La SCA GALIMMO se prévaut cependant de cet arriéré locatif pour justifier en partie le non-règlement du solde de sa participation financière aux travaux d’aménagement litigieux de sorte que le bailleur soulève une exception d’inexécution.
Il convient de constater que la SCA GALIMMO produit des décomptes relatifs au bail commercial litigieux aux fins d’établir la dette locative de la SARL JEANCATE (pièces en défense n° 5, 7, 12 et 18).
Toutefois, il y a lieu de rappeler que tant l’existence d’un arriéré locatif que le bien-fondé de la demande de provision en considération de celui-ci relèvent de la compétence du juge des référés civils et non de celle du juge des référés commerciaux.
La nécessité d’examiner l’ensemble des éléments permettant d’apprécier l’exécution ou l’inexécution par la SARL JEANCATE de ses obligations contractuelles ainsi que le bien-fondé de l’exception d’inexécution soulevée par la SCA GALIMMO conduit à considérer qu’il existe en l’occurrence une contestation sérieuse qui impliquerait que le juge des référés, juge de l’évidence, tranche le litige au principal, ce qui n’est pas en son pouvoir.
En conséquence, il n’y a pas lieu à référé sur ce point et il ne saurait donc être fait droit à la demande de provision au titre du solde de la participation financière du bailleur aux travaux d’aménagement du local commercial réalisés par le preneur.

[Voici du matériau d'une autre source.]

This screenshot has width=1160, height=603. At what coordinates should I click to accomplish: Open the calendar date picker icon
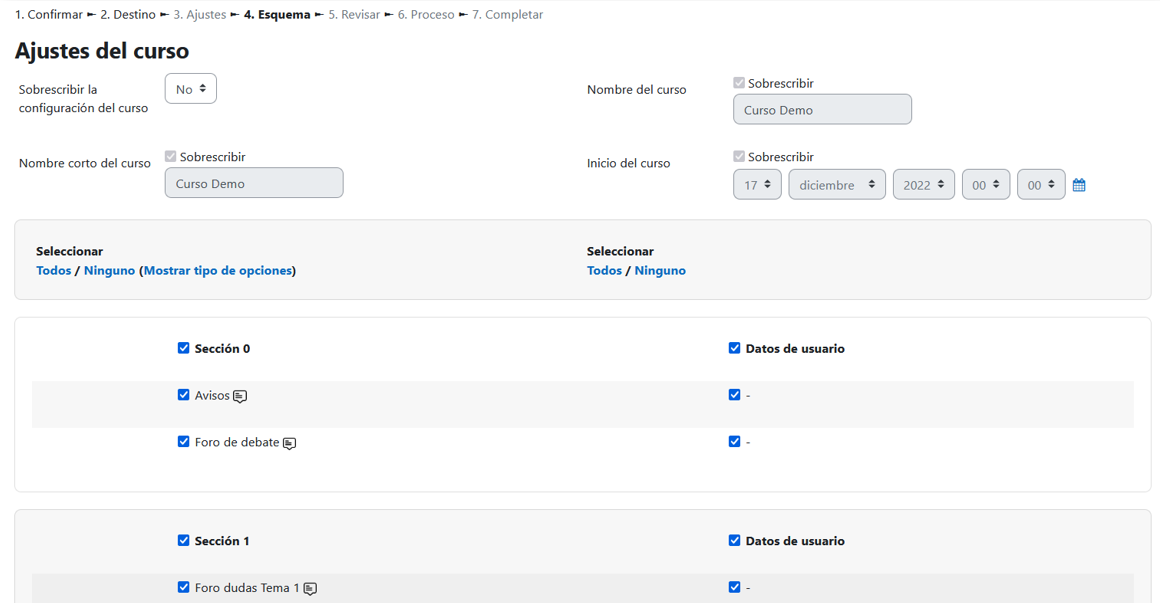tap(1079, 185)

Sur l’article 700 du Code de procédure civile, les frais et les dépens
La SARL JEANCATE, qui succombe, sera condamnée à payer à la SCA GALIMMO la somme de 1 500 euros en application des dispositions de l’article 700 du code de procédure civile, ainsi qu’aux dépens et frais de l’instance, comprenant ceux de signification de l’ordonnance.
PAR CES MOTIFS
NOUS, Valérie ROSSBURGER, agissant en qualité de Président de la Chambre commerciale, statuant en référé, après en avoir délibéré conformément à la loi, publiquement par ordonnance contradictoire, en premier ressort :
RENVOYONS les parties à se pourvoir au principal ainsi qu’elles aviseront, mais dès à présent,
CONSTATONS l’existence de contestations sérieuses ;
DISONS en conséquence n’y avoir lieu à référé au titre de la demande de provision sur le solde de la participation financière du bailleur aux travaux d’aménagement du local par le preneur ;
CONDAMNONS la SARL JEANCATE aux frais et dépens, en ce compris les frais de signification de l’ordonnance ;
CONDAMNONS la SARL JEANCATE à payer à la SCA GALIMMO la somme 1 500 euros en application des dispositions de l’article 700 du Code de procédure civile ;
RAPPELONS que la présente ordonnance est exécutoire par provision.